Ohio’s Special Election May Serve as a Standard…What Issue 1 is All About

I'm friday / shutterstock.com
I'm friday / shutterstock.com

States have been doing a lot of thinking about what they want their residents to access. As such, Ohio has decided to put the abortion rights debate at the center of a special election, which was held on Tuesday.

If you saw the ballot, you wouldn’t have seen abortion directly on it. Instead, it was a question known as “Issue 1.”

Issue 1 asked if Ohio voters should be “able to change the constitution with a simple majority vote or whether it should take a higher, 60% majority threshold.”

It’s important to see how Ohio voters responded because abortion rights will be a part of the ballot in November.

Abortion rights advocates wanted issue 1 to fail. Anti-abortion advocates were looking for it to pass so that a simple majority would allow for things to happen.

The special election took place on August 8, and the Associated Press was able to call it that same night. The vote was to reject issue 1. This means that the way the state amends the constitution will remain the same as it has over the past 100 years.

Over 700,000 voters turned out for the votes, and both sides said that the state’s constitution and democracy as a whole was at stake.

There was no question about how the vote went. It failed at a vote of 57% to 43%.

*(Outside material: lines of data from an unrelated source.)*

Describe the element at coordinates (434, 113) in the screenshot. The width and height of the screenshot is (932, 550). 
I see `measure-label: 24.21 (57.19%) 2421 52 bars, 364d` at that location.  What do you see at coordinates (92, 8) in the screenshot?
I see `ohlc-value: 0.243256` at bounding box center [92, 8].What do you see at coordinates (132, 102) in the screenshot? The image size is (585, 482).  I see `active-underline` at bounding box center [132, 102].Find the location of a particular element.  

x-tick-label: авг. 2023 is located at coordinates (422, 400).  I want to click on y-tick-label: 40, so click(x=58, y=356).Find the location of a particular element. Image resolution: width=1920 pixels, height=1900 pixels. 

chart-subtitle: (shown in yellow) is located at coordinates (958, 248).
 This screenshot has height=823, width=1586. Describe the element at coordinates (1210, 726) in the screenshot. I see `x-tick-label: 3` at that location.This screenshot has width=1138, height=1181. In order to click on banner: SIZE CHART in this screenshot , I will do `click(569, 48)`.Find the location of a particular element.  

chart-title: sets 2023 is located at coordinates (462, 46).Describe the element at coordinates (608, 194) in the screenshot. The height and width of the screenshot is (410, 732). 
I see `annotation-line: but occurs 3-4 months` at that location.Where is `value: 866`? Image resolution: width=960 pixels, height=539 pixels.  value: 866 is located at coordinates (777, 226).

Ohio Senator Sherrod Brown celebrated the vote on Twitter by commenting, “By rejecting Issue 1, Ohioans rejected special interests and demanded that democracy remain where it belongs — in the hands of voters, not the rich and powerful. That is what has always guided me. I am proud to stand with Ohioans in this fight.”

Now that Ohioans have made it clear that they don’t want special interests to rule their version of “democracy,” we may see many more states take a similar approach.

The goal is for the voters to decide what is right and wrong, not those who are in power with their own versions of right and wrong.